Answers to Frequently Asked Questions

I mean, what's your favourite modern book?

Oh, that's altogether tougher.

"Modern" is a term than can be applied to everything since the Renaissance. So the first novel, arguably Don Quixote, written in the early 1600s, may be considered a modern novel.

But, by your question, I'm assuming you mean from the twentieth century.

My favourite writing of this recent period may be The Grapes of Wrath by John Steinbeck. Or maybe For Whom the Bell Tolls by Ernest Hemingway. The Great Gatsby is up there. All Quiet on the Western Front. Catcher in the Rye. Oh, and there's Pearl S. Buck's The Good Earth, the great Maxim Gorky....

It depends which one I've read or reread most recently.

I tend to like Russian and British literature of the nineteenth century for their intensely involving, panoramic views of the world, and American novels of the 1920s and 1930s for their energy and directness.
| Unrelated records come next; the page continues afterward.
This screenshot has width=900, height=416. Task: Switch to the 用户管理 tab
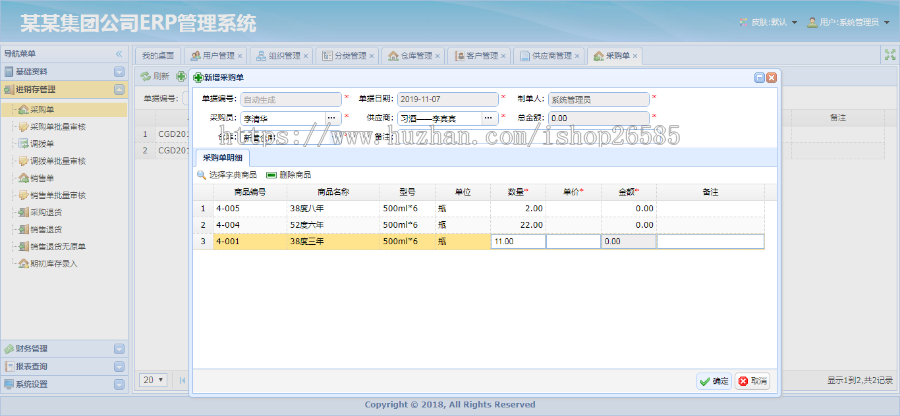point(211,56)
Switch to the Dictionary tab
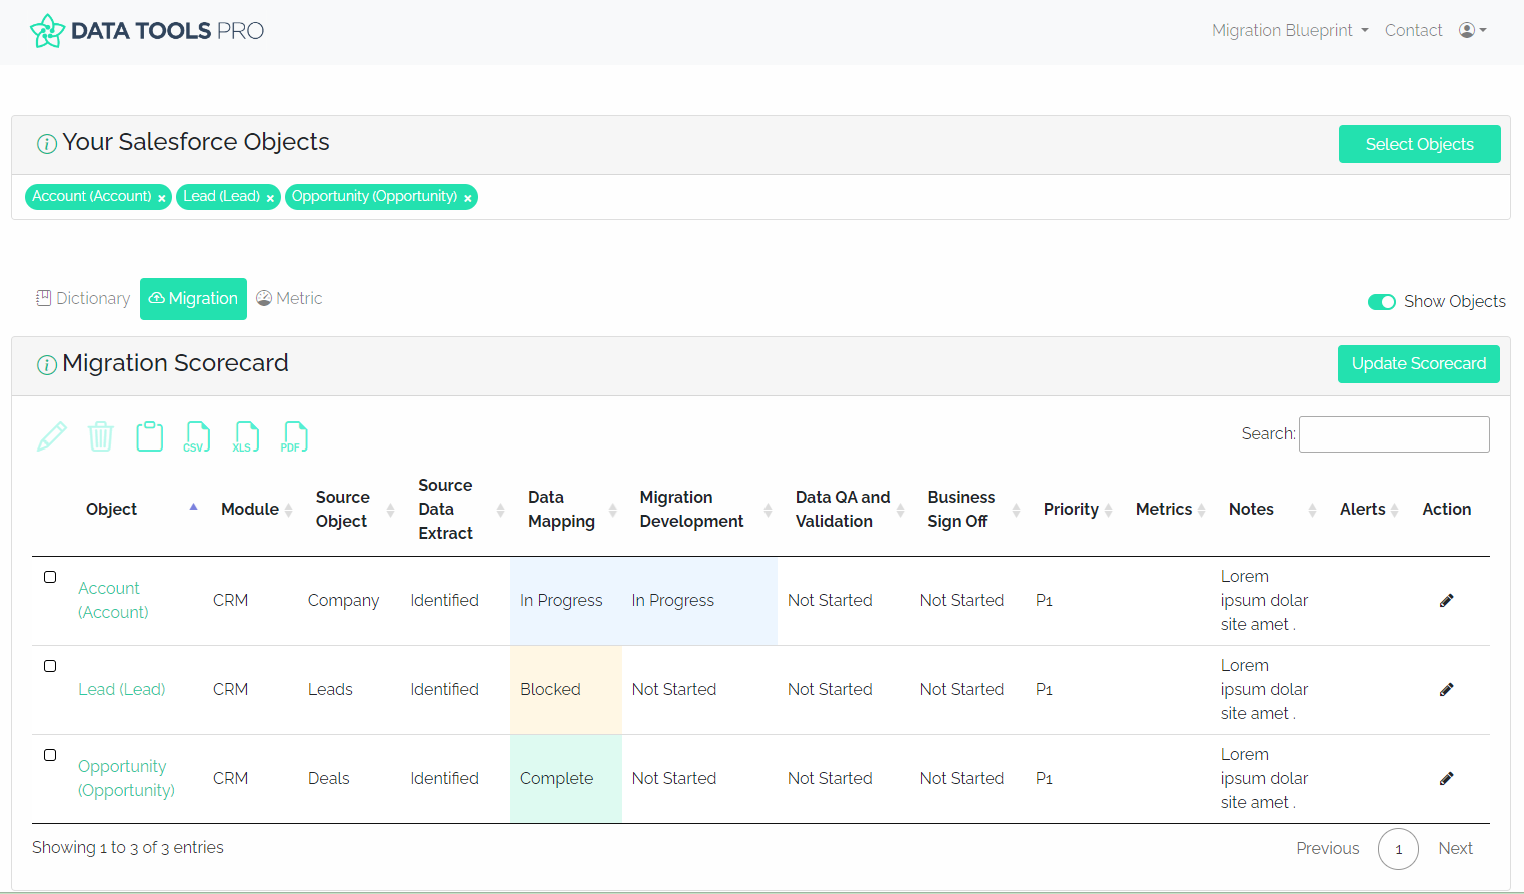The width and height of the screenshot is (1524, 894). tap(83, 299)
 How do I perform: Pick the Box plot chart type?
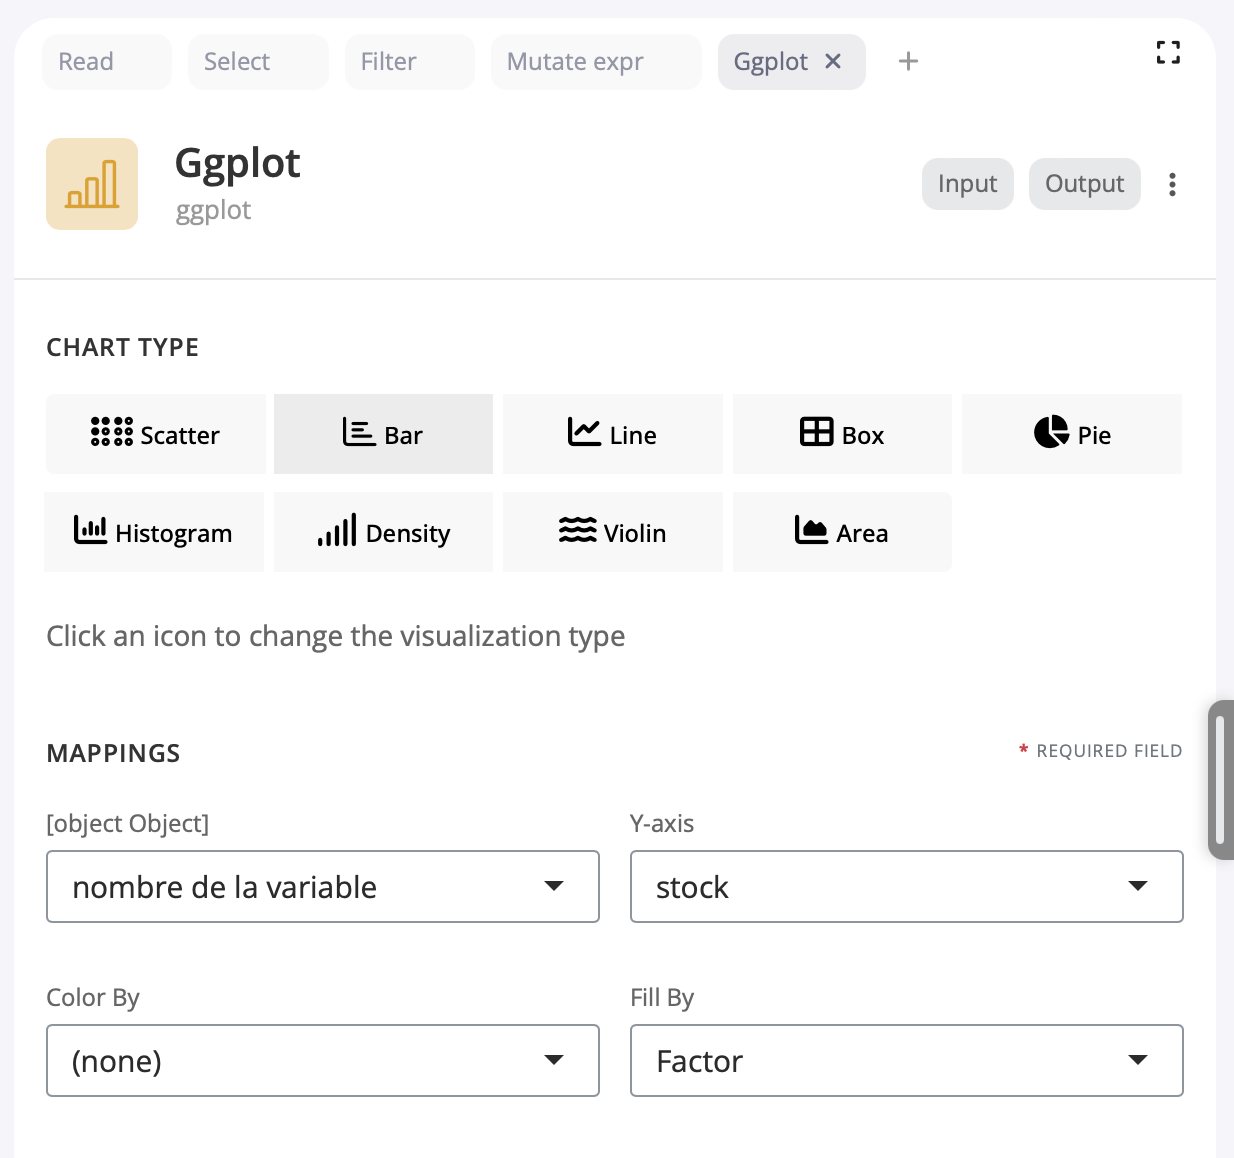[x=842, y=434]
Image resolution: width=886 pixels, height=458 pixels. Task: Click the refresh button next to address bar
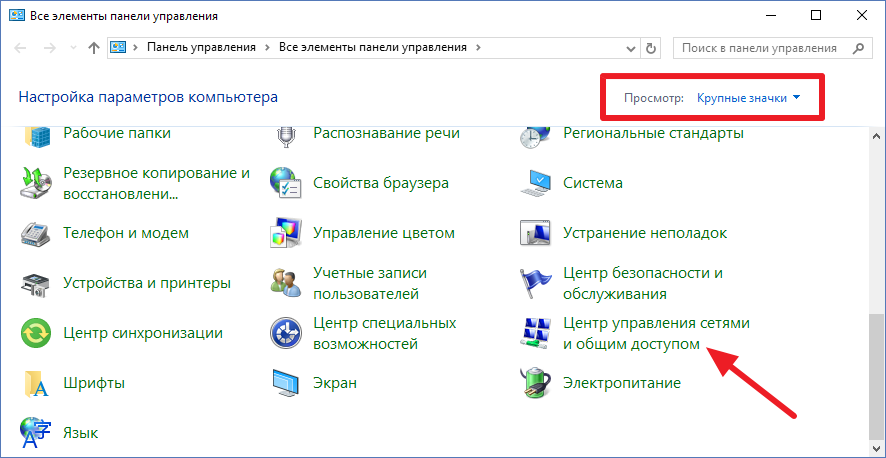[652, 47]
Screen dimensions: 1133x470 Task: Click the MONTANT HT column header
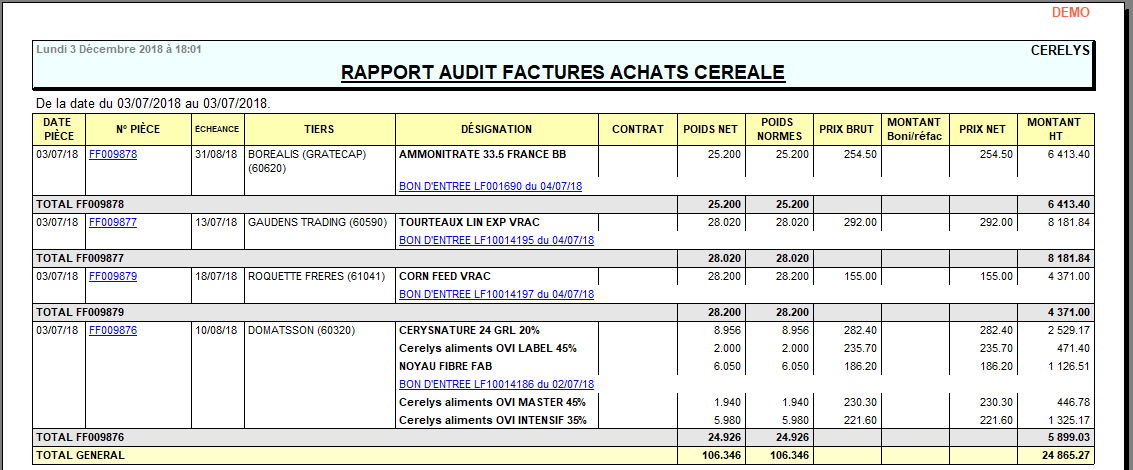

And sometimes I get the greatest enjoyment from a Raymond Chandler or Dashiell Hammett private eye story. Or a noir tale from James M. Cain. Or a classic science fiction thriller....

I also like short stories by Canadian writers Morley Callaghan, Hugh Garner, Alice Munro and Mavis Gallant, and by Americans John O'Hara, Fitzgerald and Hemingway again, and Dorothy Parker.

Each time I read one of these I think, "Oh, this is my favourite modern writer.".